Joseph Meyer of Oregon has created a new energy source and solution to a pair of pollution problems. Mashiad Mostafa and The Ngone Oo of Myanmar have discovered non-chemical ways to enhance a traditional homeopathic mosquito repellent … And they’re not even out of high school yet.
Meyer’s chicken waste recycler and the Myanmar team’s alternative uses for Thanaka wood were just two of 196 science and art projects originating in 34 countries and 31 states at the inaugural “Global Environmental Issues and US” or GENIUS Olympiad June 26 to 30, held on campus.
“We need your brains, we need your energy and we need your curiosity,” said Annie Griffiths, National Geographic photographer and keynote speaker at the opening June 27. “You are going to make the world a better place,” she told a capacity crowd of about 500 students, parents, mentors and campus leaders.

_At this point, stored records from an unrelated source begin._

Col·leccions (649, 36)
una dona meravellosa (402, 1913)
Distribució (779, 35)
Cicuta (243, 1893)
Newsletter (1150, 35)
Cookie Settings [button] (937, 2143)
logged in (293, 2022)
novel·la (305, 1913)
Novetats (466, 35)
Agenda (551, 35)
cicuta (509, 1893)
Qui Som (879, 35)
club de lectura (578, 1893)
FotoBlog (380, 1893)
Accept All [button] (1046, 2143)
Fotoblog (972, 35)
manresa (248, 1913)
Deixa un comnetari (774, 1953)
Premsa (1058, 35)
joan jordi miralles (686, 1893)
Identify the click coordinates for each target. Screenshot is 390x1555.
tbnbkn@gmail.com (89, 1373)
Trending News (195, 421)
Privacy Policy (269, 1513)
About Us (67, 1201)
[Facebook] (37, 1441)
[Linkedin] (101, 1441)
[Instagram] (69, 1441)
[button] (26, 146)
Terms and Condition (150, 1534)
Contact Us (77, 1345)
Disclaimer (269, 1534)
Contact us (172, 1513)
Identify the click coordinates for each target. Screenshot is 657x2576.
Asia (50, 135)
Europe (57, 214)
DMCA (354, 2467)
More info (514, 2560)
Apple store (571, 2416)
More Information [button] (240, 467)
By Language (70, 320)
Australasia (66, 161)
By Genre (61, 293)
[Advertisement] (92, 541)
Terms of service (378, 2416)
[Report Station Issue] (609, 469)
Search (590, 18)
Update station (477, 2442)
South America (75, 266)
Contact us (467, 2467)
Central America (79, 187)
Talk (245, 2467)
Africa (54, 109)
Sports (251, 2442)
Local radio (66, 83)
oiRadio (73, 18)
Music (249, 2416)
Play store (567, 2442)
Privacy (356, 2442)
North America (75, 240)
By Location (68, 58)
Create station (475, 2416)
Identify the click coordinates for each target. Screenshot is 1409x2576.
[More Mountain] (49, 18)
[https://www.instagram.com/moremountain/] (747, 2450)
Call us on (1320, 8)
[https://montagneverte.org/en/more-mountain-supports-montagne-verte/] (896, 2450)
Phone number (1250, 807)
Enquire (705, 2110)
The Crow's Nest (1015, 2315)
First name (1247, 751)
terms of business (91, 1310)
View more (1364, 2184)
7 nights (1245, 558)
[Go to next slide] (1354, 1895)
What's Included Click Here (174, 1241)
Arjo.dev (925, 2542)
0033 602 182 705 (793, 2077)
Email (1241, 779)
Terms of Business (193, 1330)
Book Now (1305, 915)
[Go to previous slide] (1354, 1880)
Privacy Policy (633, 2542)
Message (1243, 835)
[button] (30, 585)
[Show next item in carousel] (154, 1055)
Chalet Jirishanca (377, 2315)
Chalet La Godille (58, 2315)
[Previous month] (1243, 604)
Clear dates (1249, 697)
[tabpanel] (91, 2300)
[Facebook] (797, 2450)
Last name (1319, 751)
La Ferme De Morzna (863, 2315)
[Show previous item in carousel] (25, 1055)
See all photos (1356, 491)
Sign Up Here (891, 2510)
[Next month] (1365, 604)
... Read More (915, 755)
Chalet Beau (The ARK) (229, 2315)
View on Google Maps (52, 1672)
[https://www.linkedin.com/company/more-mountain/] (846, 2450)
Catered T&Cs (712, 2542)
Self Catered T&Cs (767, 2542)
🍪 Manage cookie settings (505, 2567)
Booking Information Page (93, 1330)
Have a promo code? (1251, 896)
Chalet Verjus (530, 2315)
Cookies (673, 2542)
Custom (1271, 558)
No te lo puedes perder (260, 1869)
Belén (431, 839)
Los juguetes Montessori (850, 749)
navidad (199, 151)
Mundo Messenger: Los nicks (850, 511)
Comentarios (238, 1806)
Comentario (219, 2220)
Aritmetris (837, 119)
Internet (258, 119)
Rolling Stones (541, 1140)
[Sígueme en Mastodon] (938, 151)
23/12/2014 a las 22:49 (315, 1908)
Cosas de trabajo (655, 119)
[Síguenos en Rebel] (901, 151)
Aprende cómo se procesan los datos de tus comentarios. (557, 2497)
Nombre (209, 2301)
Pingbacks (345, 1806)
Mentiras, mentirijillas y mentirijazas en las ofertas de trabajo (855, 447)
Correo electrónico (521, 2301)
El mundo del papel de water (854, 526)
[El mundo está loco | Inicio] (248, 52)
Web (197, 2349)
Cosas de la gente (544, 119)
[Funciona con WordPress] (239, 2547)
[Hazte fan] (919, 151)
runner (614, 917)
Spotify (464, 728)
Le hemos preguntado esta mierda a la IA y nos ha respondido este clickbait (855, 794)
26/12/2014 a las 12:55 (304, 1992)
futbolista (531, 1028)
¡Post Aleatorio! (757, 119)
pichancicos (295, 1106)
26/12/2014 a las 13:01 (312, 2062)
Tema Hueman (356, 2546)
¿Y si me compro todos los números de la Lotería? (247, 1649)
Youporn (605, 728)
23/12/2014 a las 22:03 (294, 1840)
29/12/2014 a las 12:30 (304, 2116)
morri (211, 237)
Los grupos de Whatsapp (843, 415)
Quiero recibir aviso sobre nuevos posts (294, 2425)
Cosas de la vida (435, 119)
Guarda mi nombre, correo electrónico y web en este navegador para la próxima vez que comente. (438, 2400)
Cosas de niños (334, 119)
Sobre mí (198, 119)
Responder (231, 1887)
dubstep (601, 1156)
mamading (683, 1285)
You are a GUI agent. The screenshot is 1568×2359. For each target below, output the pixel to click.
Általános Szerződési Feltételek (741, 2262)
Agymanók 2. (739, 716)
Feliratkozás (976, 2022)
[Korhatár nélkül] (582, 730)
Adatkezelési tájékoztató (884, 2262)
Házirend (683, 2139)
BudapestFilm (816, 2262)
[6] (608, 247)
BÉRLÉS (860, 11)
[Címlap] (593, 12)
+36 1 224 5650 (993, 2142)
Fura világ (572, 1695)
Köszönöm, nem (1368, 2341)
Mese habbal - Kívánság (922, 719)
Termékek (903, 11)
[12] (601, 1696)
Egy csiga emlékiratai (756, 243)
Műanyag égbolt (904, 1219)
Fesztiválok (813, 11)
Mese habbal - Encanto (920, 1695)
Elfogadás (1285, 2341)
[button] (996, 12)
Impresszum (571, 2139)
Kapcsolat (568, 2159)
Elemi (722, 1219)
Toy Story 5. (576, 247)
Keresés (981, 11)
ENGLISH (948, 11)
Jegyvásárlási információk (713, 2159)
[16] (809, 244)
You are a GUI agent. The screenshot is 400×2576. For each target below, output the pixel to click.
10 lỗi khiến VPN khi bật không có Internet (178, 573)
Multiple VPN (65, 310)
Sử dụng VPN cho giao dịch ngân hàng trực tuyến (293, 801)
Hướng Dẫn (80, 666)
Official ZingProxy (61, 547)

Each of the 200-plus competitors won regional, state and country-wide competitions to attend GENIUS, which interim Oswego Provost Lorrie Clemo described as an “educational and cultural exchange program.”
Many international guests dressed in traditional clothing for the opening exhibition and reception in Hewitt Union. Conversations in several different languages floated from the ballroom and even from the open windows of Hart Hall, where competitors stayed for the week.
Science is one part of the equation; the next step is communicating with the public, Olympiad creator and Assistant Professor of Chemistry Fehmi Damkaci said. Art, like the photos, posters and short films also submitted in the competition, is one outlet for raising public awareness for scientific solutions.